Doch die Aussicht auf eine WM-Teilnahme ist den tanzbegeisterten Jugendlichen die Anstrengung wert. Dabei geht fast unter, dass die Smarteys nur eine Woche vor dem Wettkampf in Italien in Mannheim bei der Super League, der deutschen Meisterschaft der Hip-Hop-Tanzformationen, antreten müssen.

Betreuerin und Smarteys-Gründerin Elke Anderson will die Spannung nicht auf die Spitze treiben, doch sie hat das Ziel klar definiert. „Ich halte den Ball flach“, sagt sie. „Wir sollten unter die ersten Sechs kommen.“ Für die weite Reise nach Italien bilden die Eltern Fahrgemeinschaften und bringen ihre Kinder nach Mannheim, von dort geht die Fahrt per Reisebus weiter nach Cervia.

Dass Sportler aus dem kleinen TSV zu einer WM fahren, ist für die 1000-Einwohner-Gemeinde eine Sensation. Viele der Tänzerinnen der Smarteys kommen aus dem Dorf, die anderen leben in den Nachbargemeinden. In keinem anderen Dorf in der Region wird ein Besucher eine dermaßen tanzbegeisterte Jugend finden. Wer zu jung für die Smarteys ist, geht zu den Amtitys, den Effectas oder zu der Gruppe Firstclass, in der sich Vier- bis Achtjährige zum Hip-Hop treffen und sich schon mal an wummernde Bässe und schweißtreibende Bewegungen gewöhnen.

Mika hat kein Problem damit, der einzige Junge in der Gruppe zu sen

Die Gruppen gehören zu dem TSV-Projekt Dance Sensation, das 1992 entstand, als Elke Anderson – Erzieherin mit Tanzlehrerlizenz – zum ersten Mal zum Kindertanz in Weddelbrook aufrief. Ihre Kinder Kari und Kjell, damals vier und sechs Jahre alt, wollten tanzen und Mama war der Weg zum nächsten Sportverein mit einem Angebot für Kinder in Bad Segeberg zu weit. Die Resonanz im Dorf war groß: 36 Kinder kamen. Den ersten Auftritt absolvierte Dance Sensation beim dörflichen Ernteball.

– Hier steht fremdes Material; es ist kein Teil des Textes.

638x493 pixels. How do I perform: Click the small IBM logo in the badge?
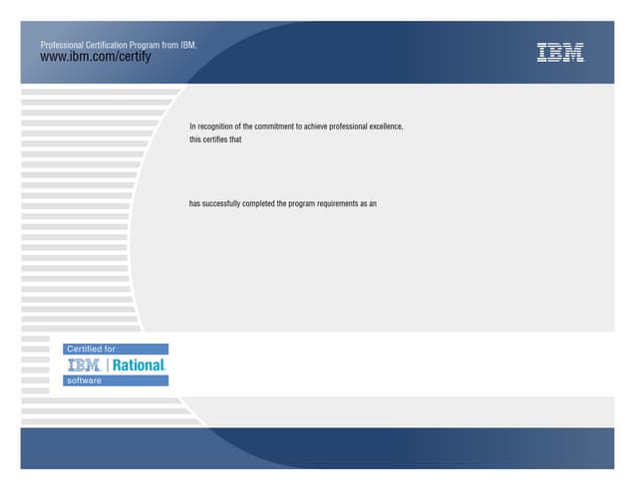(x=86, y=366)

Die ersten Figuren schaute sich Elke Anderson im Musiksender MTV ab. Sie und später auch einige Mädchen besuchten Workshops. Seit November 2013 kommt außerdem regelmäßig Tanzlehrer und Choreograph Lorenzo Pignataro zum Training nach Weddelbrook. Zwei Drittel seines Honorars zahlt der Verein, den Rest übernehmen die Tänzer.

„Sie können es schaffen“, sagt er über die Erfolgsaussichten der Smarteys bei der WM. „Es muss aber noch eine Steigerung kommen.“ Ihn beeindruckt besonders die hohe Motivation und Disziplin der Smarteys. Selbst bei einem Trainingsbeginn an einem Sonntag um 9 Uhr sind alle Tänzer pünktlich, umgezogen und fit. „Das erlebe ich nicht überall“, sagt Pignataro.

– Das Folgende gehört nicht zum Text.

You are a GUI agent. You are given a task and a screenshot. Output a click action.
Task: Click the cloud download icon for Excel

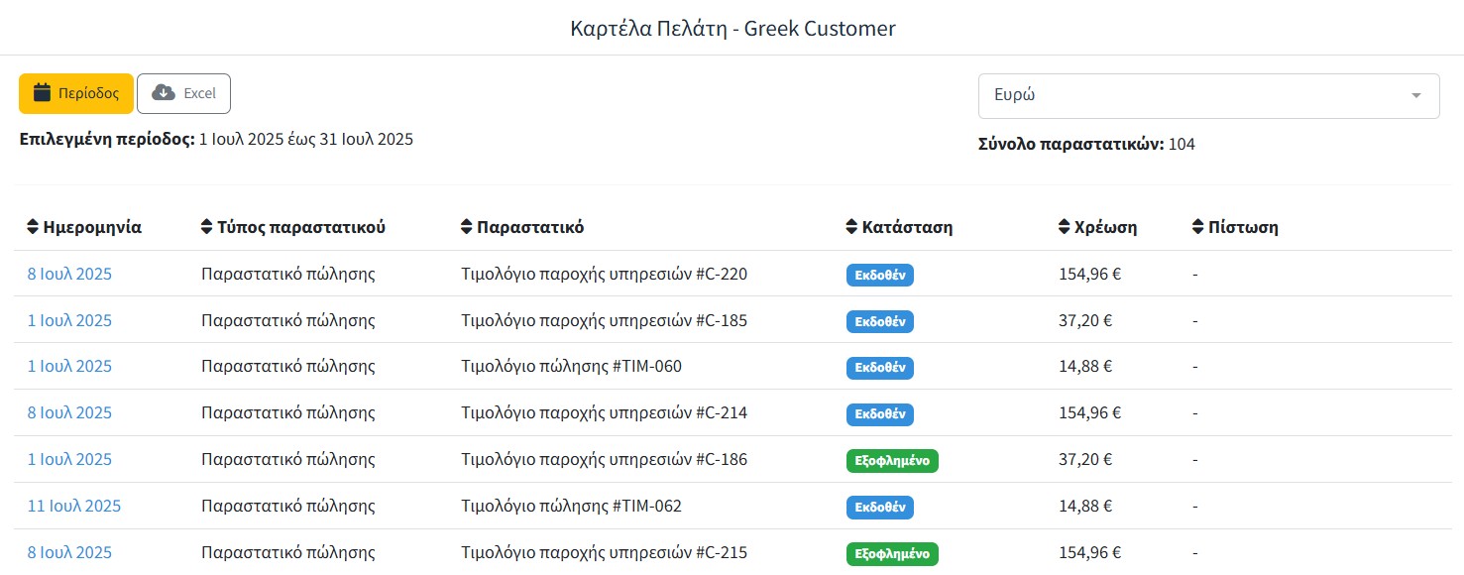click(164, 93)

Und was sagen die Jugendlichen über ihr Hobby? Der 16-jährige Mika aus Brokstedt hat kein Problem damit, der einzige Junge in der Gruppe zu sein. Seine Freundin hat er bei den Smarteys kennengelernt. Als Mika anfing, waren noch zwei Jungen dabei. „Doch die haben ganz schnell wieder aufgehört“, sagt der Schüler, der bei einem Auftritt meistens in der Mitte steht.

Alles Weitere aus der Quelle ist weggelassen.